When I was a little girl growing up in Texas, we roller skated up and down our street in Fort Worth, played hide and go seek and kick the can. We climbed trees, enjoyed swings in a park on the grounds of the Will Rogers Memorial Coliseum, just a block from our house on Watonga Street, and climbed on the great comedian’s statue on a horse.

Those days are preserved in a photo of me, my sisters and playmates on Will’s statue taken by a news paper photographer who happened to be in the park that day. It ended up in Life Magazine on January 23, 1950, as the Picture of the Week.

The freedom children like us enjoyed in the late 1940s and early 1950s lives in memory.

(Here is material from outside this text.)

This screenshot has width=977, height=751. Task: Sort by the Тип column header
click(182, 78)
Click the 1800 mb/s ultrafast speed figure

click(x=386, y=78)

But the time may be coming when kids can’t play outside like we did, even if they want to turn off their cell phones and computers for a while.

Global warming is changing our world with temperatures that regularly soar above 100 over the U.S., wildfires that sear large drought-stricken sections of the nation, Texas drought and Camp Mystic Hill Country floods, a violent EF4 tornado that demolished an entire Oklahoma town and F5 hurricanes with winds over 156 miles an hour. Before 1924, no F5 hurricanes were officially recorded.

Last week, on the 29th of April, Mineral Wells, a Texas town near Fort Worth, was devastated by a tornado “on the sixth straight day of severe storms.” Bandera had 90 degree days in February. Scientists say that could easily get worse and could be coming even faster.

It’s a fact the oil and gas industries denied for years.

Had they phased out fossil fuels and used green energy instead to make money, global warming could have been averted or reversed to some extent.

Instead they deny that they ignored warnings about global warming and that they had spent millions to discredit the science that proved it. Just google “how the oil and gas industry lied about global warming.” At least 10 national stories will pop up.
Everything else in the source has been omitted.